Dia juga mengakui laba yang diekspose masih di luar pajak. Namun, pajak yang telah dibayarkan oleh 5 perusahaan kepada negara hampir Rp750 miliar dan PBB-nya Rp256 miliar.
"Jadi hampir Rp1 triliun sebenarnya yang sudah dibayarkan PPH maupun PBB, di luar dari pada kontribusi lain ke daerah, di luar dari kontribusi lain yang sudah di berikan kepada daerah termasuk pembangunan fasilitas yang diberikan kepada lingkungan dan sekitar sana," tuturnya.
Jadi, lanjutnya, perusahaan-perusahaan tersebut sangat bermanfaat untuk masyarakat maupun pemerintah setempat yaitu dengan memberdayakan warga karena karyawannya itu hampir 21.000 yang bekerja.
"Bayangkan, kalau kali 3 satu keluarga kan hampir 78.000 yang harus ditanggulangi oleh perusahaan ini kepada masyarakat setempat," imbuhnya. Kemudian soal plasma, Juniver menegaskan yang sudah punya sertifikat dan terbangun 2,950 hektare atau 20 persen.
"Nah itu nanti tinggal manfaatkan ke masyarakat dan dibagi menjadi pemilik dari pada plasma-plasma itu, nah ini sedang berproses, tapi ada masalah itu," imbuhnya.
Advertisement
Didakwa Rugikan Keuangan Negara
Diberitakan, Pemilik PT Darmex Group atau Duta Palma Surya Darmadi didakwa merugikan keuangan negara sebesar Rp4.798.706.951.640 atau Rp4,79 triliun dan USD7.885.857,36 serta perekonomian negara sebesar Rp73.920.690.300.000 atau Rp73,92 triliun.

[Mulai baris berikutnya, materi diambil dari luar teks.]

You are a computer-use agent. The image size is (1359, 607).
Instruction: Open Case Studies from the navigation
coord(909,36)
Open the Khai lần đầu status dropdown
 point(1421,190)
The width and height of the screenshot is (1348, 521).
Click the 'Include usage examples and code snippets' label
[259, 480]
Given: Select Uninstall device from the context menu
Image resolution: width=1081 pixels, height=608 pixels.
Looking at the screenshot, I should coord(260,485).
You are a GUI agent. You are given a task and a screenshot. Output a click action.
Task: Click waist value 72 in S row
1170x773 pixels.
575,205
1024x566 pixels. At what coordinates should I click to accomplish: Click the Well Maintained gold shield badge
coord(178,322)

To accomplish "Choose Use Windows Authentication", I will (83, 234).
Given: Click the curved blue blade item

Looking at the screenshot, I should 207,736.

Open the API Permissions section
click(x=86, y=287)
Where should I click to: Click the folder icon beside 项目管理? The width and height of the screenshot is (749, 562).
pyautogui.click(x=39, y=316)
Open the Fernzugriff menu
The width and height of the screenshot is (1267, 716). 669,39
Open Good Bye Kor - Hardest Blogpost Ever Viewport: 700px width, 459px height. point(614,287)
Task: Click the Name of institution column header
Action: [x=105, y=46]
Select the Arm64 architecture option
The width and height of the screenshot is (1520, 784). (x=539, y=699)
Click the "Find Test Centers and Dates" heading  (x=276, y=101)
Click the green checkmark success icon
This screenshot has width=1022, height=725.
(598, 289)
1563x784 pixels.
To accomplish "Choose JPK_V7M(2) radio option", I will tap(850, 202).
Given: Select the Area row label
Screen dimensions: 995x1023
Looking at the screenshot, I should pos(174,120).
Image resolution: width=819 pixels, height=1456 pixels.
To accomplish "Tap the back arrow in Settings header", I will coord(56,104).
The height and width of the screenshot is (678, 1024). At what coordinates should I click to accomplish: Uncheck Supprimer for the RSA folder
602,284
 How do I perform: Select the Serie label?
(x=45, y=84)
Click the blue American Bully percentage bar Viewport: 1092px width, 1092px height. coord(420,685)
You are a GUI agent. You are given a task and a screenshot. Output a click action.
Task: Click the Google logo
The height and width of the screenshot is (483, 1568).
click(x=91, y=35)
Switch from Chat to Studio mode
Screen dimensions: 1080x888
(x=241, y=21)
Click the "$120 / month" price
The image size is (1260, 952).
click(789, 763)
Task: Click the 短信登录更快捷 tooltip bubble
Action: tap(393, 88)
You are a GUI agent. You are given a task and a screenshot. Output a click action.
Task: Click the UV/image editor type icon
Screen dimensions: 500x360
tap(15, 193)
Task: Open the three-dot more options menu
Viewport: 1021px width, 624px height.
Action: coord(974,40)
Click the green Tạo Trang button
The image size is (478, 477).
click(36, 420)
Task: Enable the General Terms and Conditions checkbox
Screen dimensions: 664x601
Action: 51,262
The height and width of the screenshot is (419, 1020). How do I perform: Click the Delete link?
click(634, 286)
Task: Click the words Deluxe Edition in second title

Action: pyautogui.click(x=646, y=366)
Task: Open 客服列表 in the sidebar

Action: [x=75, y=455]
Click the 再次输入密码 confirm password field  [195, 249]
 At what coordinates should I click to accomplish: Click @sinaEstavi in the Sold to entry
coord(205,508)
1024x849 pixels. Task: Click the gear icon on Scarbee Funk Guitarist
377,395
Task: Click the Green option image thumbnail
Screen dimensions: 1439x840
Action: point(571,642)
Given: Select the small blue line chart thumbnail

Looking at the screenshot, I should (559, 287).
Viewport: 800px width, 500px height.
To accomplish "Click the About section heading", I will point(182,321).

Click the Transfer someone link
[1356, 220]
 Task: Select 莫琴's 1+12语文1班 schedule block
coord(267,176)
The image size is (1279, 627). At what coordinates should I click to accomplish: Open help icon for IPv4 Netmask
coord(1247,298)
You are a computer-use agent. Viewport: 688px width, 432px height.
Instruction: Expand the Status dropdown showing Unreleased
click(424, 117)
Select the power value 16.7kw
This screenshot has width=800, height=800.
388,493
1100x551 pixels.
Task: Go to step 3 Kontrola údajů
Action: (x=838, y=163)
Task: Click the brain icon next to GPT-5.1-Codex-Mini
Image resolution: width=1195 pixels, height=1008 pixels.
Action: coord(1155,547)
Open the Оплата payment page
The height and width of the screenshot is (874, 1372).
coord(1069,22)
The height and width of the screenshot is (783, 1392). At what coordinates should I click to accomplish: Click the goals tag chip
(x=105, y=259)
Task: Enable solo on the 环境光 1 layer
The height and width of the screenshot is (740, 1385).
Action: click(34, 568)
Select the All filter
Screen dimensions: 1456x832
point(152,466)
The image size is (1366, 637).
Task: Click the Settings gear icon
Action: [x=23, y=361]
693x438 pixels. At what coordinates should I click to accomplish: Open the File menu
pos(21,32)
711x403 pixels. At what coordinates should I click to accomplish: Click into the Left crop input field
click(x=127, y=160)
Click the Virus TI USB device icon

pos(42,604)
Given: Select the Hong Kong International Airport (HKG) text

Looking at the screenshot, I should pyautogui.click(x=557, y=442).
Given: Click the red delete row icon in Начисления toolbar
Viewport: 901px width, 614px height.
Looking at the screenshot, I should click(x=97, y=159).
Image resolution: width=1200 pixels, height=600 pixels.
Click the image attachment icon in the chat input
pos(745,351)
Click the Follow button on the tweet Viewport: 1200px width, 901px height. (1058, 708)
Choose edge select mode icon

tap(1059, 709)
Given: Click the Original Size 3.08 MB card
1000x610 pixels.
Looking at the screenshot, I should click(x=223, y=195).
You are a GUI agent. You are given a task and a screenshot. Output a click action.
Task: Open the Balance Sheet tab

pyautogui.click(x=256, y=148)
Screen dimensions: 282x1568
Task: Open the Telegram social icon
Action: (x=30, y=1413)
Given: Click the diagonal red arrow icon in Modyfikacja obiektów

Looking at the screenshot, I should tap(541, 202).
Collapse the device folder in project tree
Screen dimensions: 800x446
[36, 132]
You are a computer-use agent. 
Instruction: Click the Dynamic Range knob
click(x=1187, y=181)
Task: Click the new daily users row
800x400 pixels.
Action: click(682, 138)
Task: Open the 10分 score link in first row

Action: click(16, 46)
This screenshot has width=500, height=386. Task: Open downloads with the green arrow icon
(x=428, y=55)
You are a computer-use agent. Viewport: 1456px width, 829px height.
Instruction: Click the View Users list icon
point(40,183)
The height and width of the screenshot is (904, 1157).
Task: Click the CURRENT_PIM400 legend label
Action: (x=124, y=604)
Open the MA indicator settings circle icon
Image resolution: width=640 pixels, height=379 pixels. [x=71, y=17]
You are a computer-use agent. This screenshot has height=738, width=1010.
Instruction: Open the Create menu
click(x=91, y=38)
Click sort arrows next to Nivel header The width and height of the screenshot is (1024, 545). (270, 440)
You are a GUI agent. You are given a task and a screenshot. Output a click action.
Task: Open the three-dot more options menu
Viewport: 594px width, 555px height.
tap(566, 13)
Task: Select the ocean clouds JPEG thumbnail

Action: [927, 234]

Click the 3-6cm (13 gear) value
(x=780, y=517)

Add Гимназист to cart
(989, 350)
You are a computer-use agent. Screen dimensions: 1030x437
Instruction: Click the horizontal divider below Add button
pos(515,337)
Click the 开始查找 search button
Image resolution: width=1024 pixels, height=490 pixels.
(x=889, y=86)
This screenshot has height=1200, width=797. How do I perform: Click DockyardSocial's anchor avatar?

Jika dihitung, totalnya adalah Rp86.547.386.723.891 atau Rp86,54 triliun.
Dia didakwa dalam kasus dugaan tindak pidana korupsi kegiatan usaha perkebunan kelapa sawit dan tindak pidana pencucian uang (TPPU). Dia didakwa bersama-sama dengan Bupati Indragiri Hulu periode 1999-2008 Raja Thamsir Rachman.
Jaksa menyebut, Surya Darmadi memperkaya diri sendiri sebesar Rp7.593.068.204.327 atau Rp7,59 triliun dan USD7.885.857,36.
"Telah melakukan atau turut serta melakukan perbuatan dengan Raja Thamsir Rachman secara melawan hukum, memperkaya diri sendiri atau orang lain atau suatu korporasi, merugikan keuangan negara atau perekonomian negara," ujar jaksa saat membacakan surat dakwaan di Pengadilan Tipikor, Jakarta Pusat, Kamis (8/9/2022).